++++ STORED DATA

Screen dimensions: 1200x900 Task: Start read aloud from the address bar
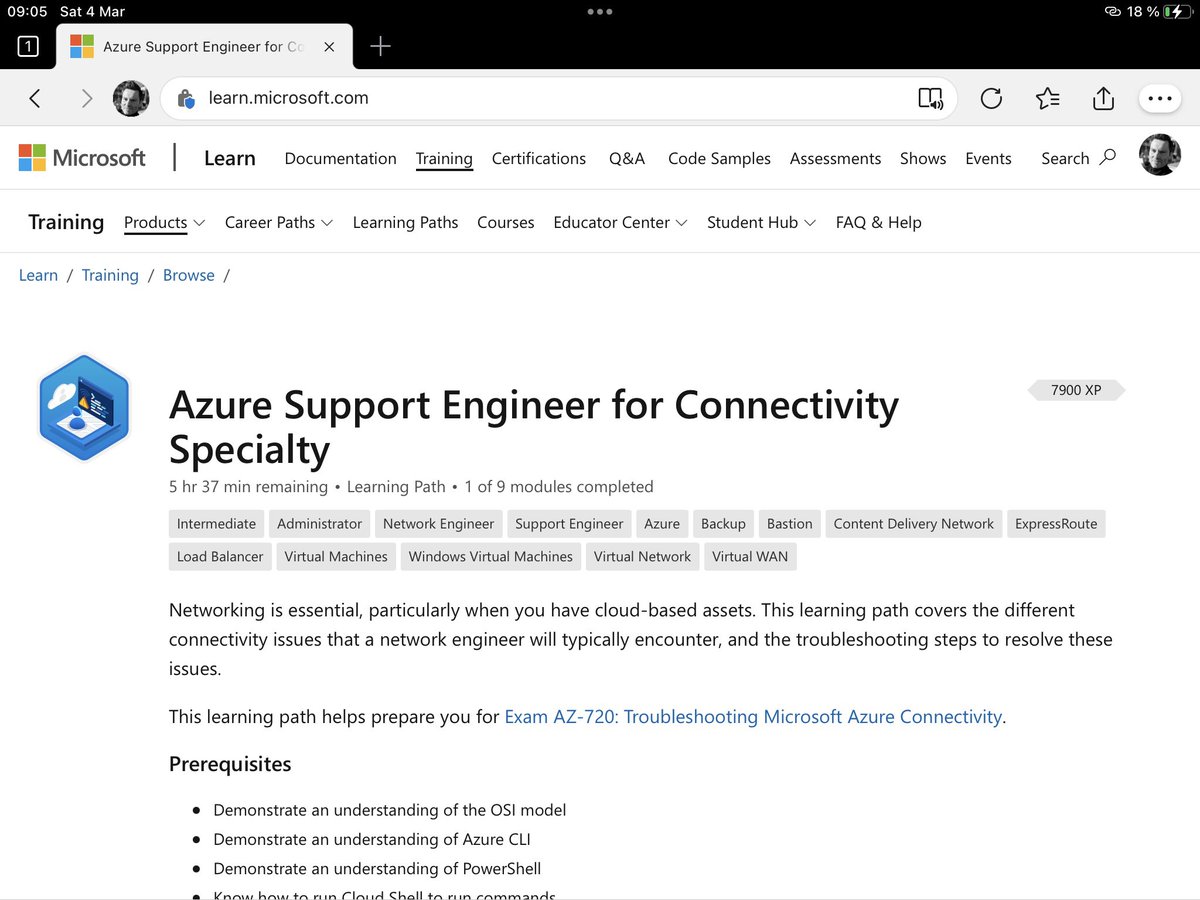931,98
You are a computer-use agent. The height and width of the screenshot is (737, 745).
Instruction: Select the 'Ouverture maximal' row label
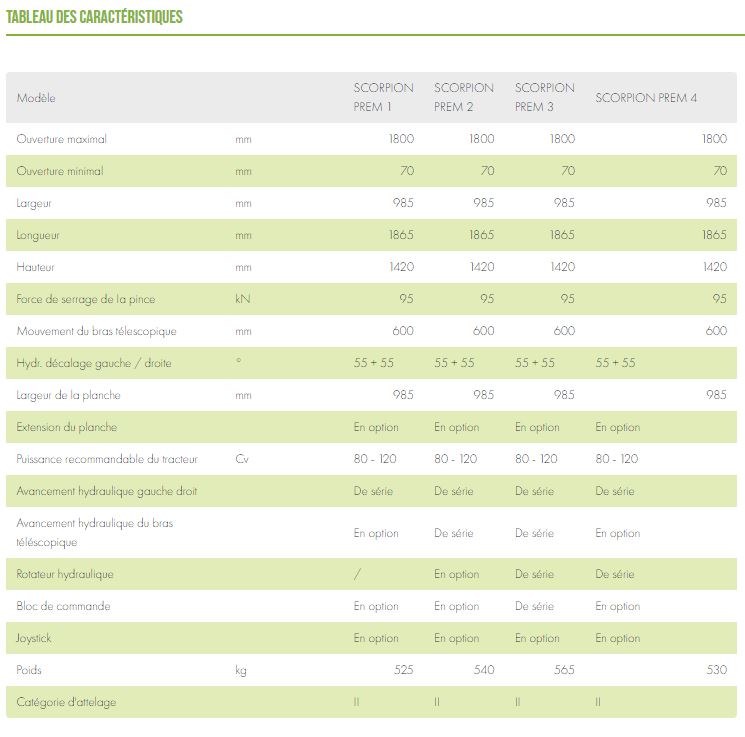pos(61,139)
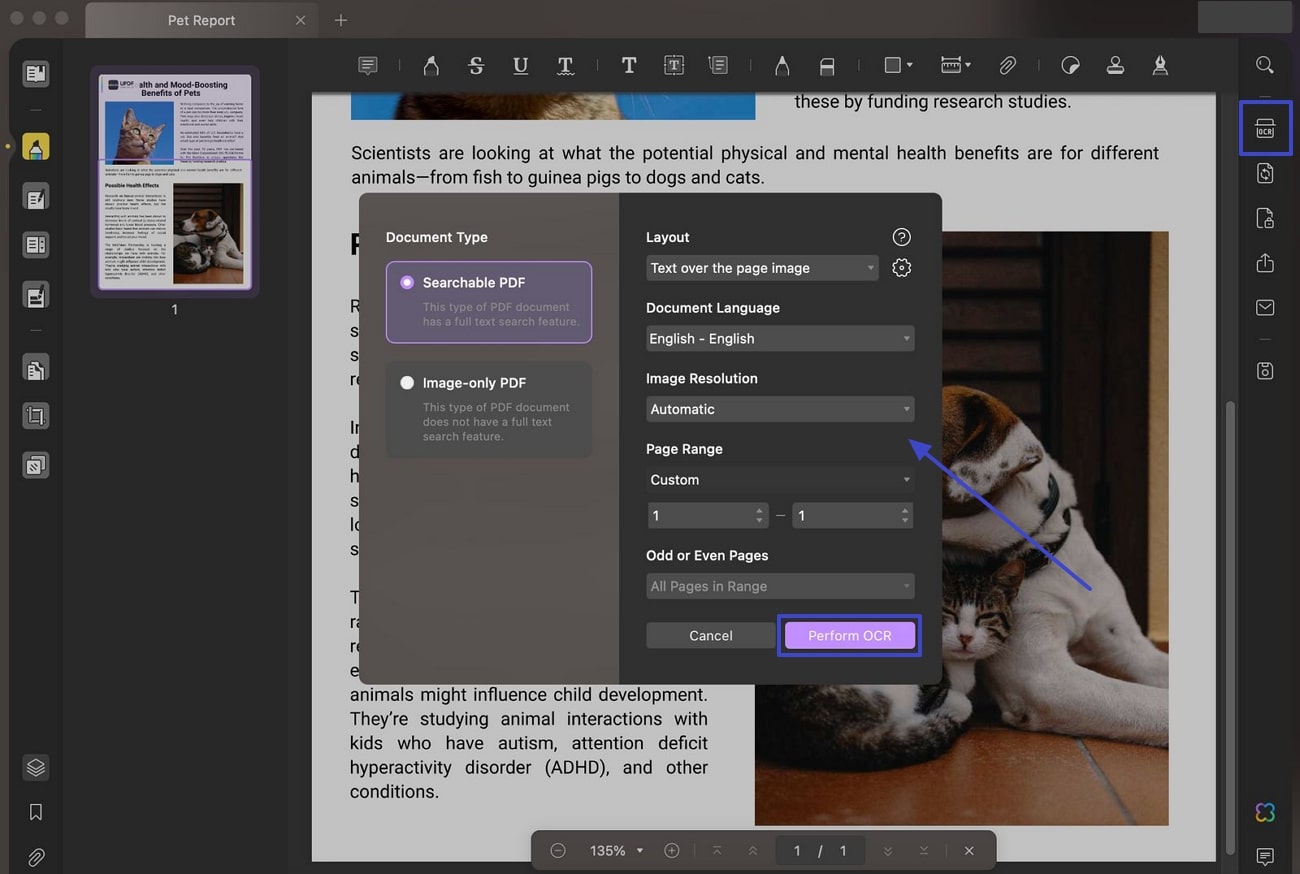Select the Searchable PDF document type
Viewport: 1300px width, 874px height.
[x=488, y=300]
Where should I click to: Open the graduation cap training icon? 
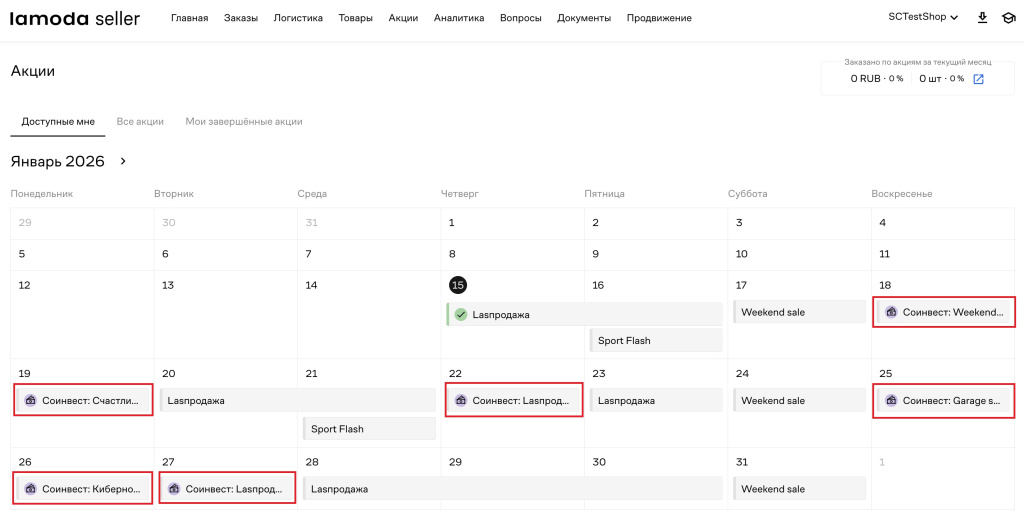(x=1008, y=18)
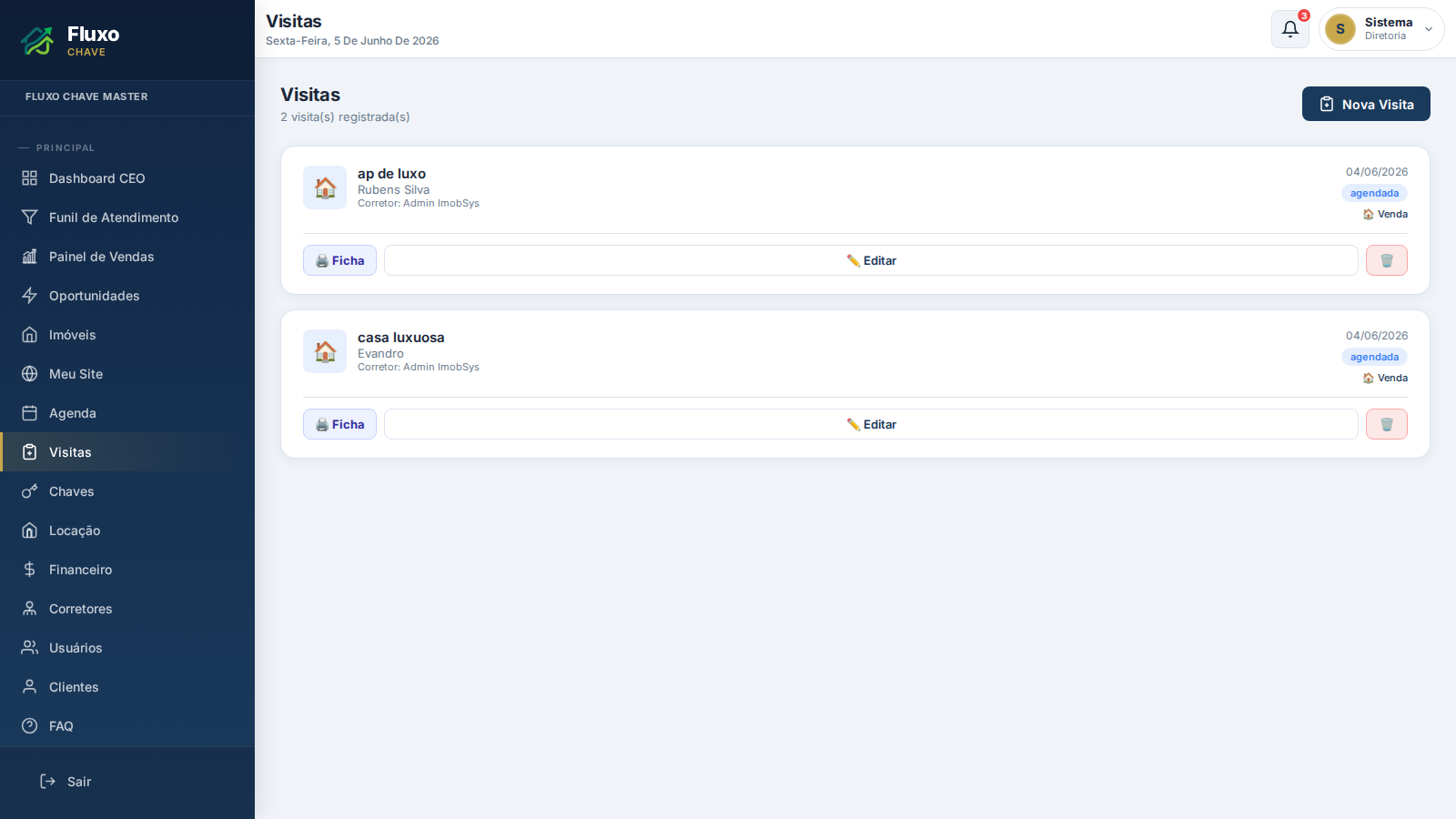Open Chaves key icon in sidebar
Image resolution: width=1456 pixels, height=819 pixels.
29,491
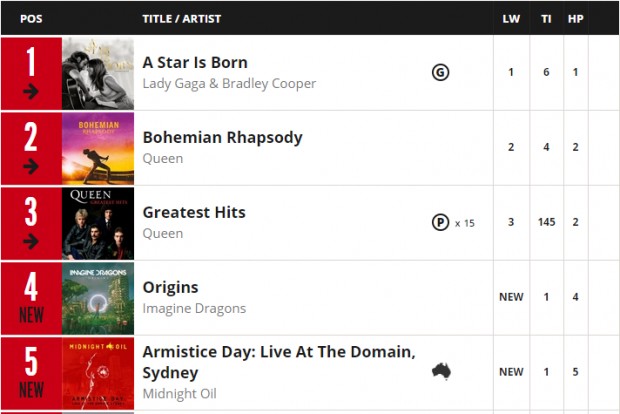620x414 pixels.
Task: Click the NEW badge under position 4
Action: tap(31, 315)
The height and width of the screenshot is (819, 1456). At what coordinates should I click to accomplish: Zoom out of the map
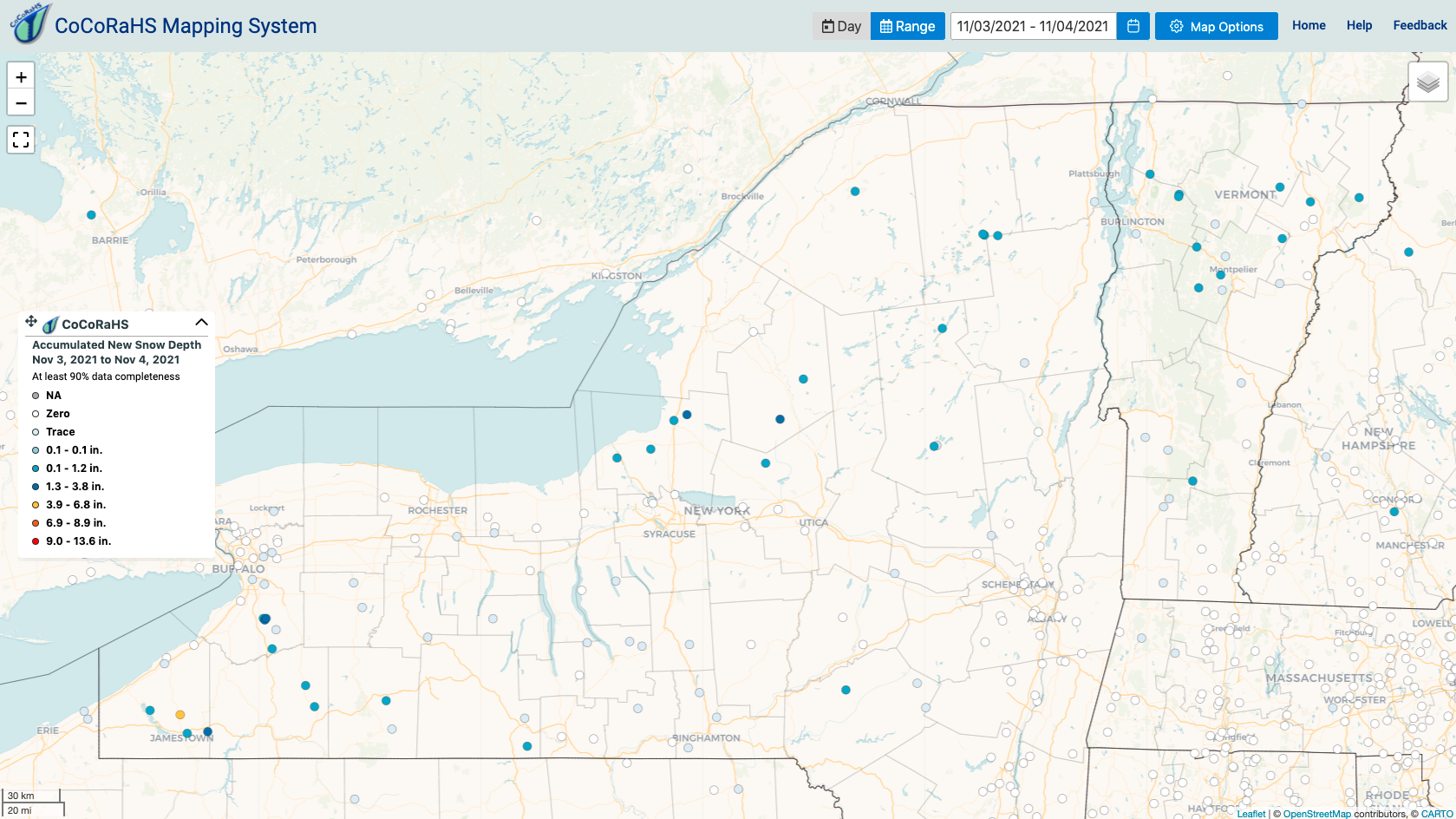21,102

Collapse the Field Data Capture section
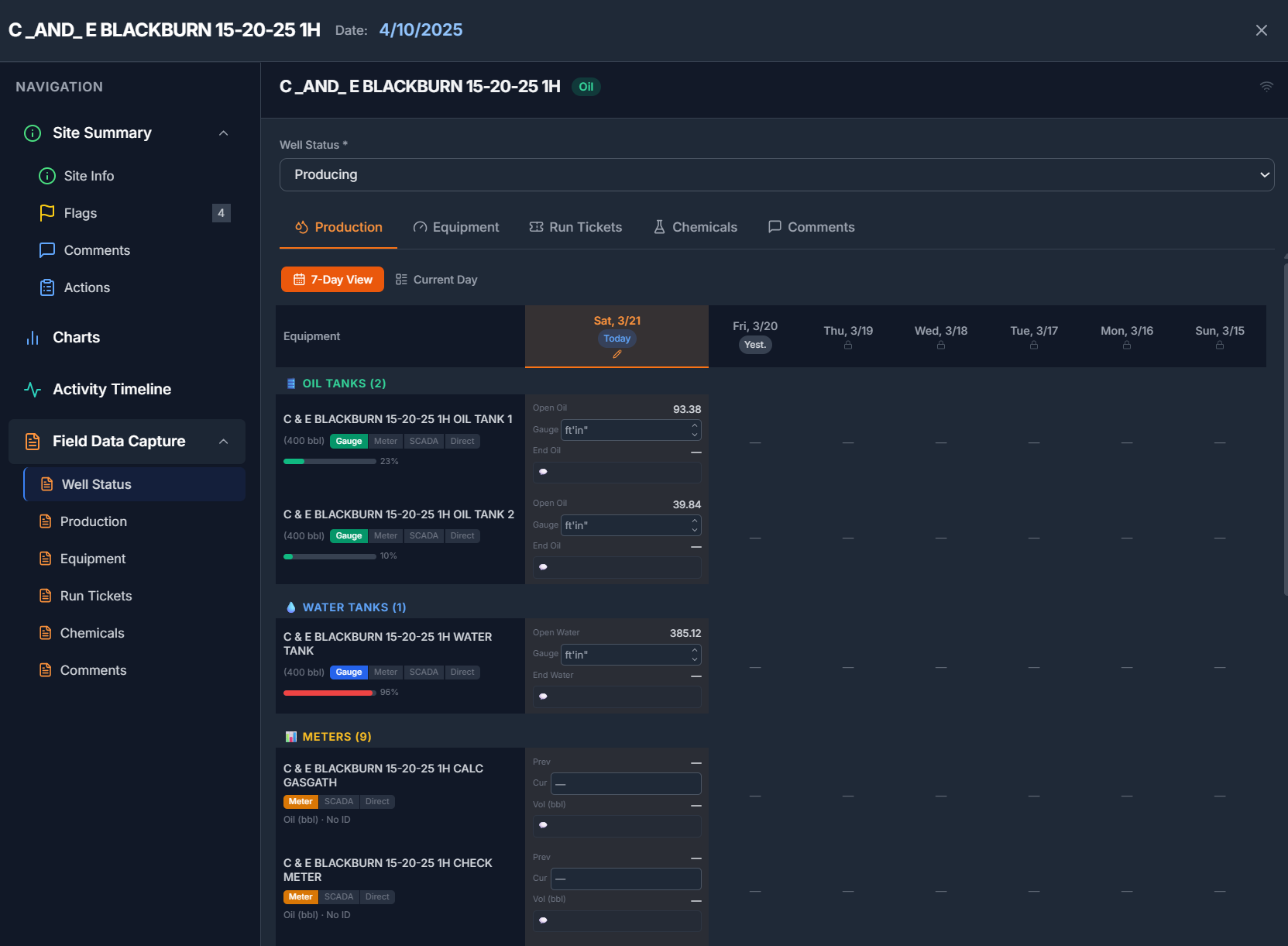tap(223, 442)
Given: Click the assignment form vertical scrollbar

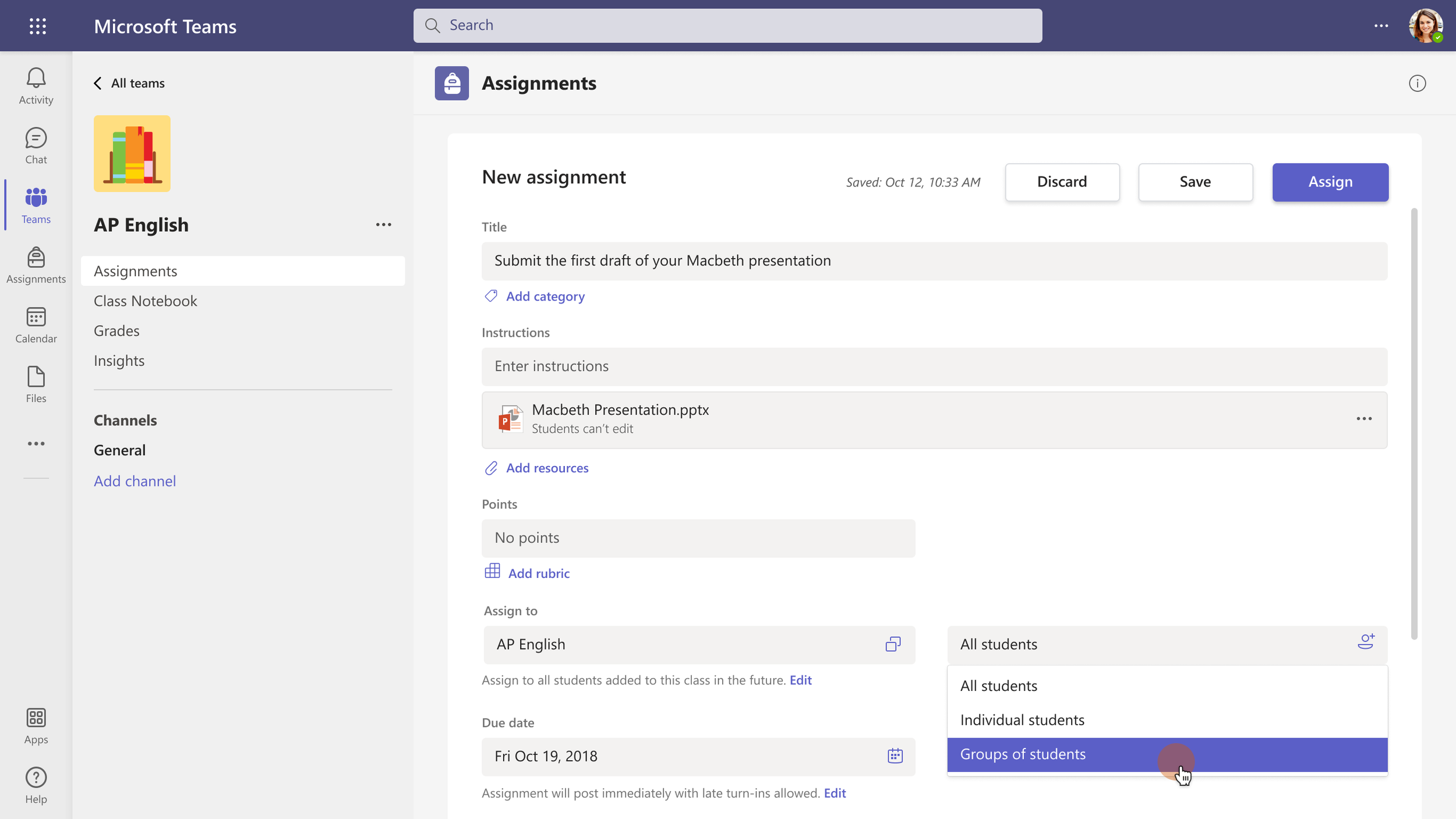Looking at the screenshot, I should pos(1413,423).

++++++++

» **PROBLEM TO WORK ON**: Lay out every line of the entries above as a JSON list of strings, one string per line, leaving out blank lines and the pictures.

» **SOLUTION TO THE EXERCISE**:
[
  "Screen dimensions: 1200x900 Task: Start read aloud from the address bar",
  "931,98",
  "You are a computer-use agent. The height and width of the screenshot is (737, 745).",
  "Instruction: Select the 'Ouverture maximal' row label",
  "pos(61,139)",
  "Select the Searchable PDF document type",
  "Viewport: 1300px width, 874px height.",
  "[x=488, y=300]",
  "Where should I click to: Open the graduation cap training icon? ",
  "(x=1008, y=18)",
  "Open Chaves key icon in sidebar",
  "Image resolution: width=1456 pixels, height=819 pixels.",
  "29,491",
  "620x414 pixels.",
  "Task: Click the NEW badge under position 4",
  "Action: tap(31, 315)",
  "The height and width of the screenshot is (819, 1456). At what coordinates should I click to accomplish: Zoom out of the map",
  "21,102",
  "Collapse the Field Data Capture section",
  "tap(223, 442)",
  "Given: Click the assignment form vertical scrollbar",
  "Looking at the screenshot, I should pos(1413,423)."
]